- [AIM OF THE EXERCISE]: Make an exact copy of the lines from the one containing "Open the partially" through the end of the records below, and leave out every picture.

- [Saved data entries]:

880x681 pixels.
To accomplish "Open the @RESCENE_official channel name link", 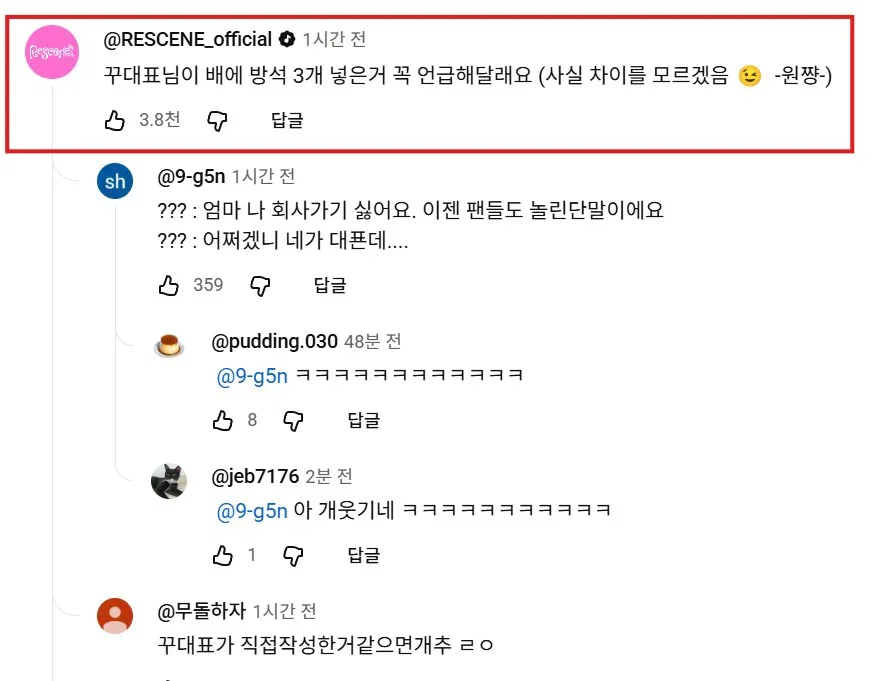I will 188,39.
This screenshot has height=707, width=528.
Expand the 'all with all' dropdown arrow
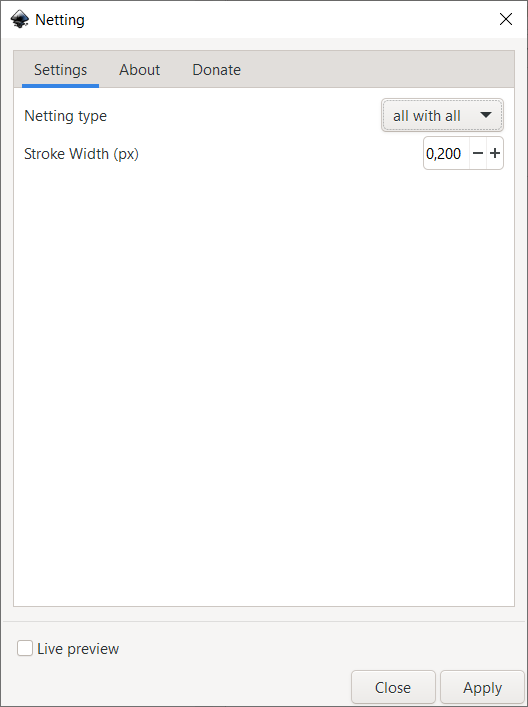click(486, 115)
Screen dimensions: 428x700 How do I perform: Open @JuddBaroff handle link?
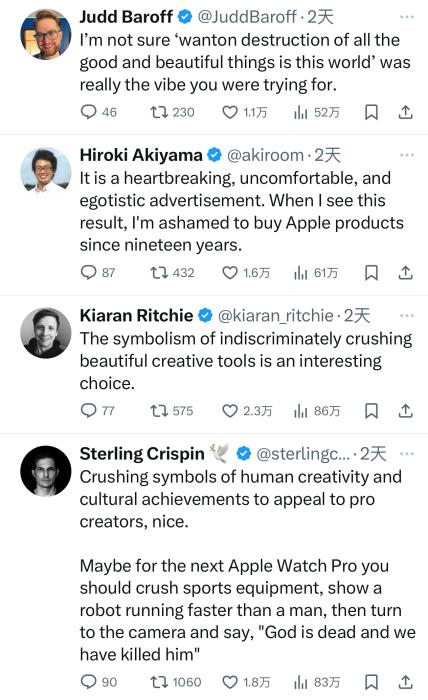[x=247, y=17]
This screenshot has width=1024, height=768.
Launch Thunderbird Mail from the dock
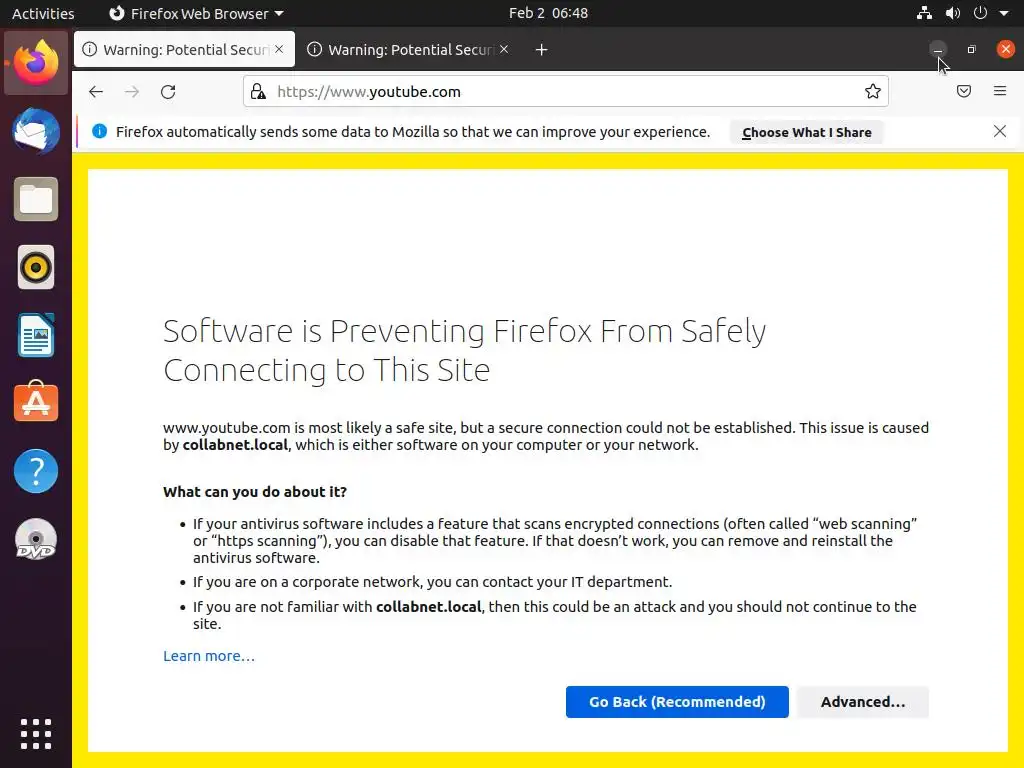click(x=36, y=131)
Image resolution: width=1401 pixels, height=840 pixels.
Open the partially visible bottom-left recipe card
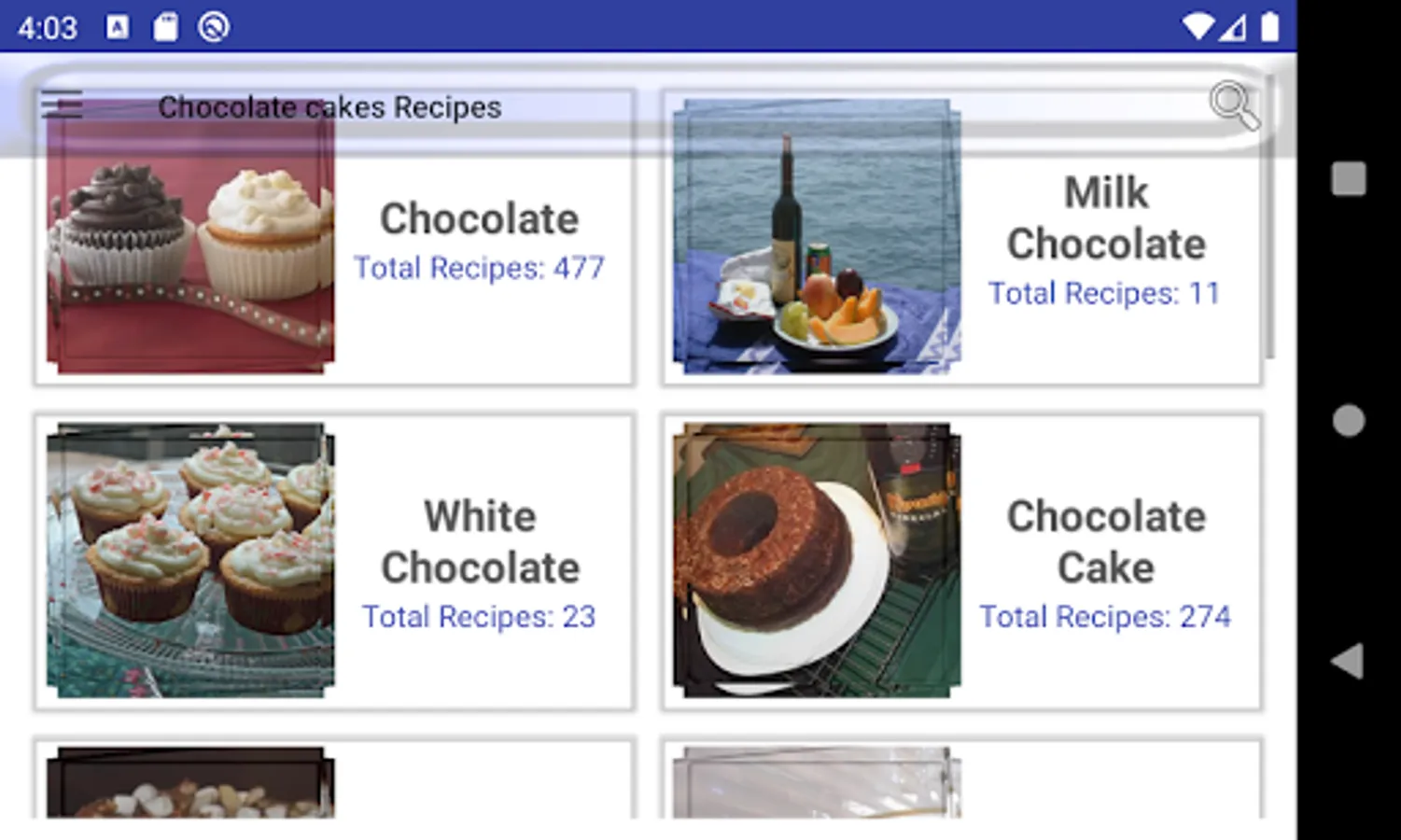[334, 778]
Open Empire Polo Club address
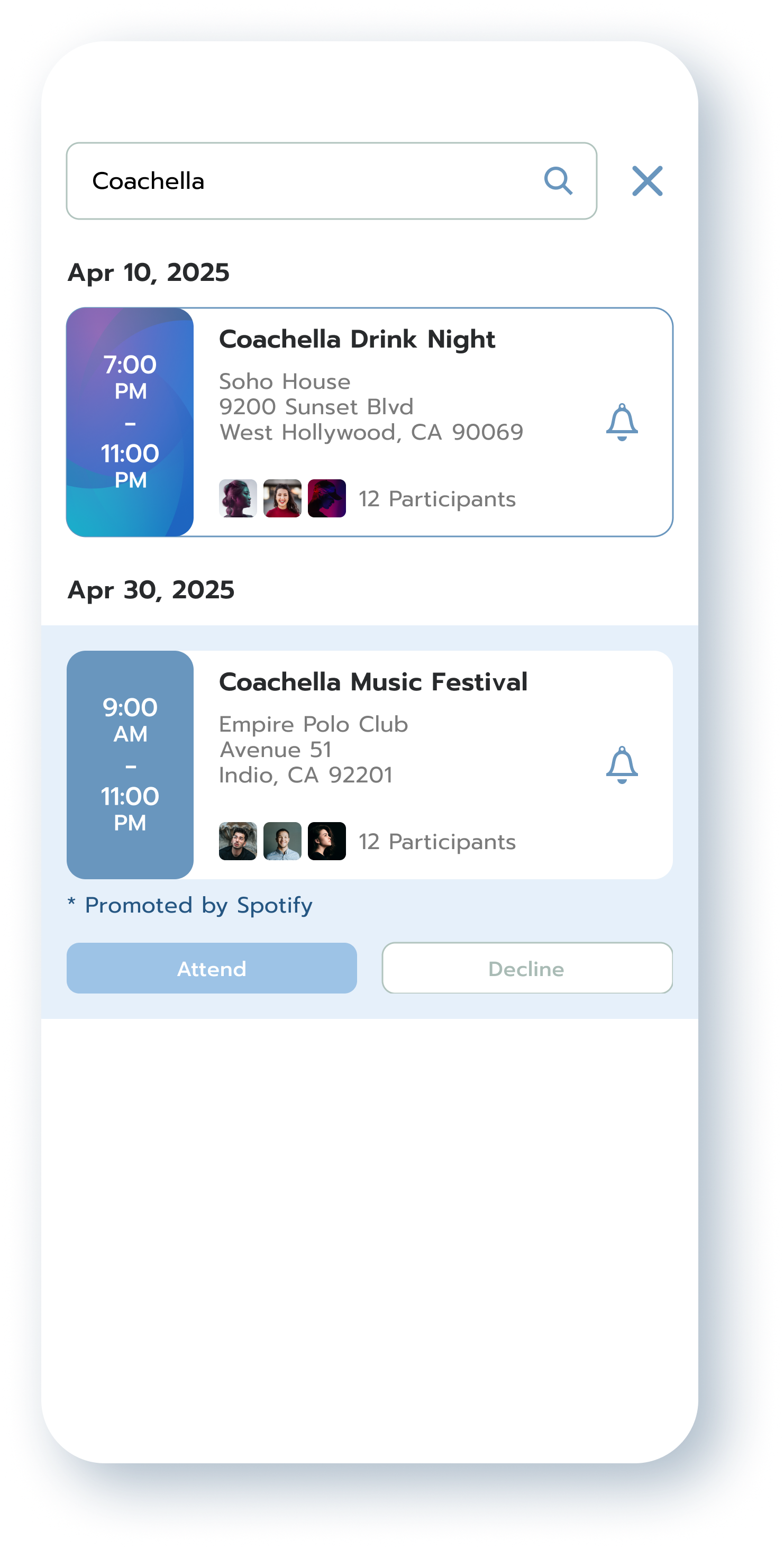This screenshot has width=784, height=1549. (313, 750)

- [TASK RESULT]:
Open the partially visible bottom-left recipe card
[334, 778]
Open Empire Polo Club address
This screenshot has width=784, height=1549. (313, 750)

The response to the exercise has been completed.